We examine whether local economies that were the centers of federal
spending on military mobilization experienced more rapid growth in
consumer economic activity than other areas. We have combined
information from a wide variety of sources into a data set that allows
us to estimate a reduced-form relationship between retail sales per
capita growth (1939-1948, 1939-1954, 1939-1958) and federal war
spending per capita from 1940 through 1945. The results show that the
World War II spending had virtually no effect on the growth rates in
consumption that we examined.
Further debunking of the WWII idea can be found in this paper by Robert Higgs, who stresses the difference between standard gdp measures and actual economic welfare.

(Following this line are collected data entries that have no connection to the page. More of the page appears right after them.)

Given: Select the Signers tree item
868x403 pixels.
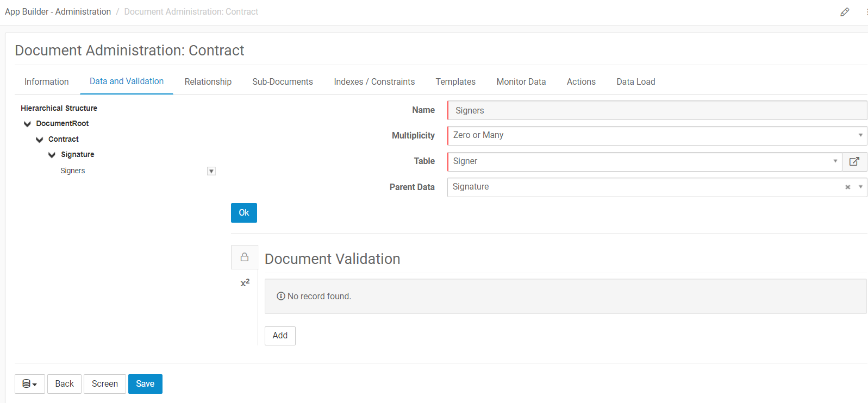Looking at the screenshot, I should point(73,171).
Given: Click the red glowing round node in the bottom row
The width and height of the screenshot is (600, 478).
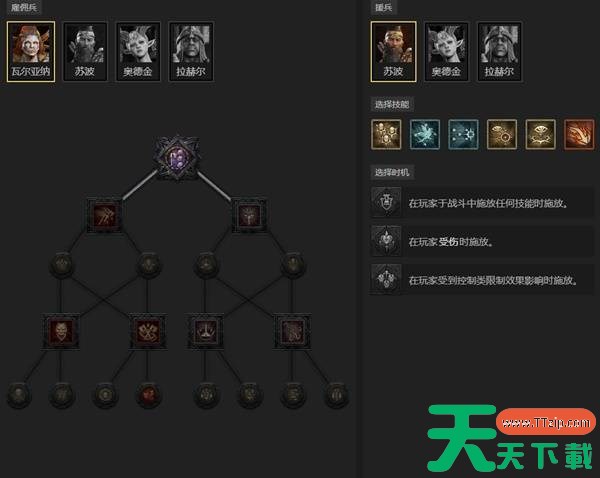Looking at the screenshot, I should [x=148, y=395].
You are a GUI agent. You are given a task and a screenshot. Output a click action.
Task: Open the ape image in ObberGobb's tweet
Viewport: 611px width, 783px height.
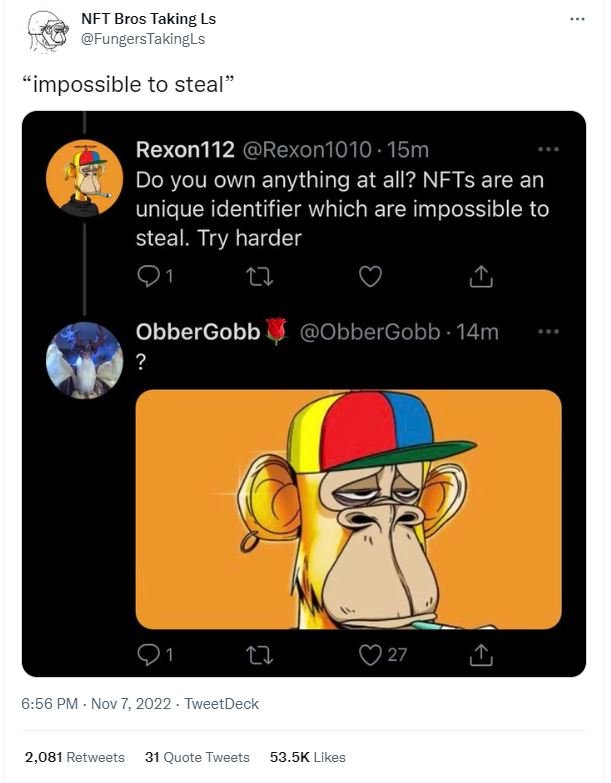(x=348, y=508)
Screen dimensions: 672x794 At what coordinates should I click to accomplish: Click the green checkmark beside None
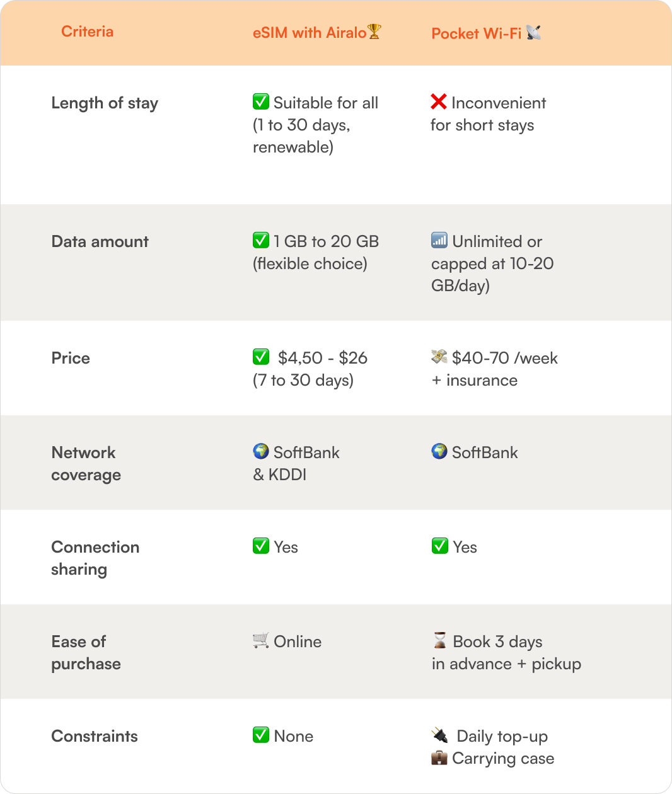pos(261,735)
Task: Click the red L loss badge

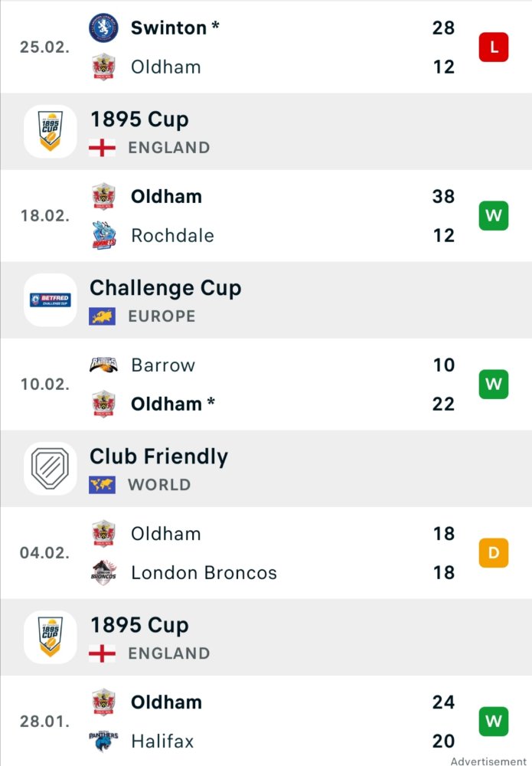Action: point(494,47)
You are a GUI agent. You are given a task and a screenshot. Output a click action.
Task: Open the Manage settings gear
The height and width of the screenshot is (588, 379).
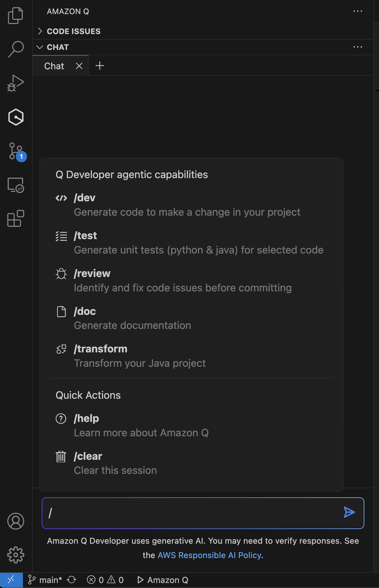pos(16,555)
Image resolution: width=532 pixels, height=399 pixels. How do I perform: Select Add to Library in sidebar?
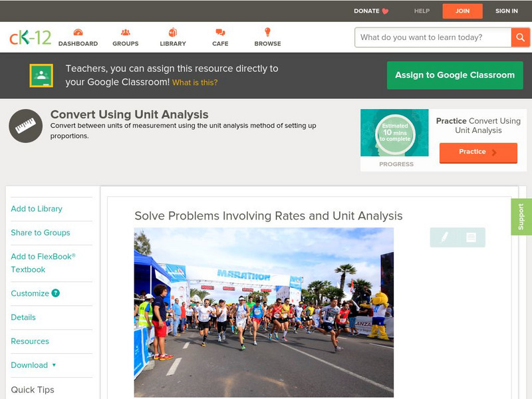coord(37,209)
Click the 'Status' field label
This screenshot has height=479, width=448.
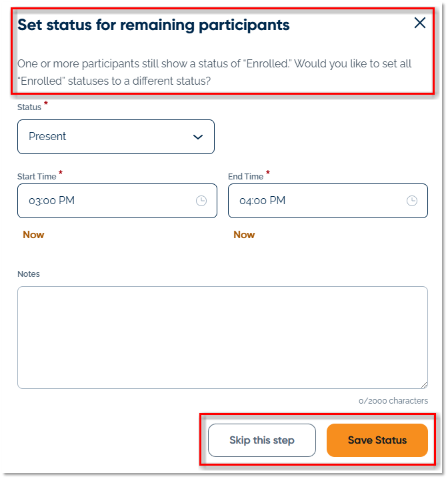pyautogui.click(x=29, y=107)
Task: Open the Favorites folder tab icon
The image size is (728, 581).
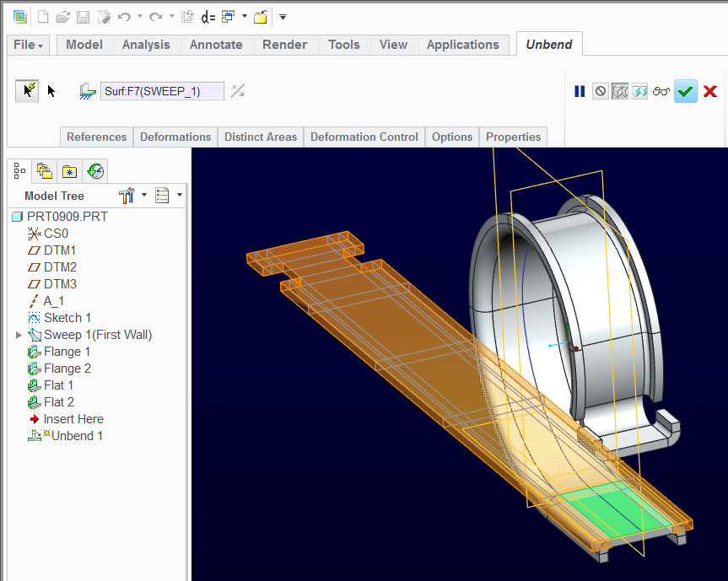Action: 70,171
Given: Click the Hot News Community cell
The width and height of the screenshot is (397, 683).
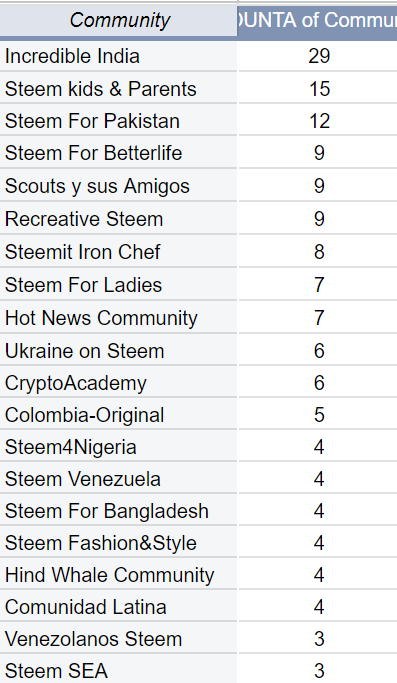Looking at the screenshot, I should click(119, 318).
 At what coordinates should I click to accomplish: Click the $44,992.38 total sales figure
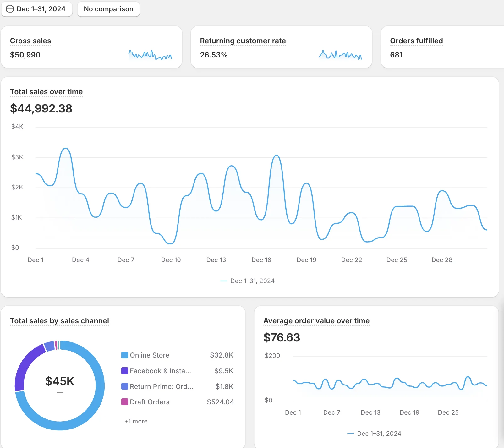(41, 109)
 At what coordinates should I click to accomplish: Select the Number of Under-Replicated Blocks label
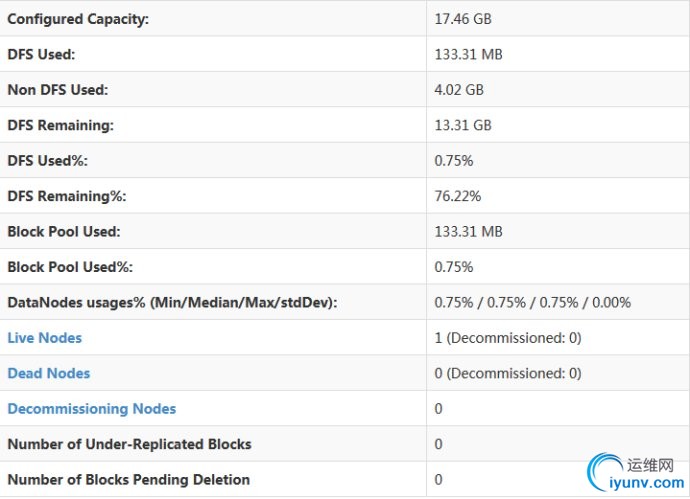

I also find the experience of the Latin American economies convincing. The economic recovery of Argentina, for instance, clearly was due to monetary policy, not fiscal policy, which remained tight throughout the period of recovery. Mexico recovered from the Great Depression relatively quickly and this history also does not fit the fiscal policy view. Later on, most of the Latin economies experienced commodity booms because of wartime demands and again this was not fiscal policy and of course they were not fighting the war themselves. The two countries where fiscal policy played a significant role in recovery are, not surprisingly, Germany and Japan and here I am referring to their prewar spending.